Some went to baseball's own retail site, MLB.com, where, if they put in Adenhart's name and number 34 into the customization boxes, they received this message: "Your current entry cannot be processed. Language deemed inappropriate, derogatory, or profane will not be accepted. Please create a new entry."
Perhaps this wording was designed to prevent the creation of shirts mocking the mockable. Curt Schilling, perhaps, or Alex Rodriguez. But this was an entirely different context.
A short while later, MLB.com seems to have realized that this might have seemed odd, so now the words read: "Your current entry cannot be processed. Some entries are prohibited due to guidelines for past and present player names.
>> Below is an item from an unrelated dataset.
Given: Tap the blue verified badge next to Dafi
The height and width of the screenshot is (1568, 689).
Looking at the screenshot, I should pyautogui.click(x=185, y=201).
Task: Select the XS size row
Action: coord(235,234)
Please create a new entry."
Essentially, the site is telling all those who would like to purchase a commemorative, customized Nick Adenhart jersey that they can't.
The site's logic is curious. As Nick Adenhart, being dead, is no longer active on a roster, you are not allowed to buy a shirt with his active roster number.
You can, because I have just tried, have his name and the number 1. Or 12. Or even 66.
In fact, MLB.com just offered me the following message when I entered 'Adenhart 66': "Great choice! To purchase your customized jersey, click on "ADD TO CART."
One would have thought that a great choice would be to buy the shirt that you actually want to buy.
Unfortunately, for Major League Baseball that logic appears a little too human.